● What is expected:
Please print exactly the lines running from the one that contains "Instruction: Select the" to the end of the data, with both lines included.

Collected data entries
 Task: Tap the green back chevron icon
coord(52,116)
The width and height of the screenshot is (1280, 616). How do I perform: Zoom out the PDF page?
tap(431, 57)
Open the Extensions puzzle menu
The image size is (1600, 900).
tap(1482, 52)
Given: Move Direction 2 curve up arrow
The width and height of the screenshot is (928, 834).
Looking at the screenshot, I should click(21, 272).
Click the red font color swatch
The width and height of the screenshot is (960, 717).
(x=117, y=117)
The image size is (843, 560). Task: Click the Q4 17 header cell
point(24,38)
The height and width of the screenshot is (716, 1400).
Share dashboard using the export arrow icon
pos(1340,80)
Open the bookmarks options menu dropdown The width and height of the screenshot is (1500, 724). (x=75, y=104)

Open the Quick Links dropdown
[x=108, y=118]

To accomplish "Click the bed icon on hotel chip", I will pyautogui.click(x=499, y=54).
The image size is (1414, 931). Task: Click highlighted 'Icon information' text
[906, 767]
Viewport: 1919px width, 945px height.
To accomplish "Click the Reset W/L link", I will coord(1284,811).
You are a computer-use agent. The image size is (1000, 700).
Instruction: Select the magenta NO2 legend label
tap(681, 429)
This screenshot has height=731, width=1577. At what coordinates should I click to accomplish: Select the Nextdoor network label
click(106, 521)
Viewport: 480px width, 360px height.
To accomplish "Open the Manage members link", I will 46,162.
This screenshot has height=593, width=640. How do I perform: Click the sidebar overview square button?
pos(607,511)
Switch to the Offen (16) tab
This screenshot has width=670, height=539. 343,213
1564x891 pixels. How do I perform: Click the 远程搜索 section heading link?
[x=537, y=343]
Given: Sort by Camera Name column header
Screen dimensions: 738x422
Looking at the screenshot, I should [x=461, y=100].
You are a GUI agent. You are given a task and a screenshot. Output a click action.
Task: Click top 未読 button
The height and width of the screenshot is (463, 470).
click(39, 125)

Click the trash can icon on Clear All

● Solution for this task:
Instruction: Select the magenta NO2 legend label
tap(681, 429)
This screenshot has height=731, width=1577. At what coordinates should I click to accomplish: Select the Nextdoor network label
click(106, 521)
Viewport: 480px width, 360px height.
To accomplish "Open the Manage members link", I will 46,162.
This screenshot has height=593, width=640. How do I perform: Click the sidebar overview square button?
pos(607,511)
Switch to the Offen (16) tab
This screenshot has width=670, height=539. 343,213
1564x891 pixels. How do I perform: Click the 远程搜索 section heading link?
[x=537, y=343]
Given: Sort by Camera Name column header
Screen dimensions: 738x422
Looking at the screenshot, I should [x=461, y=100].
You are a GUI agent. You are given a task and a screenshot. Output a click action.
Task: Click top 未読 button
The height and width of the screenshot is (463, 470).
click(39, 125)

Click the trash can icon on Clear All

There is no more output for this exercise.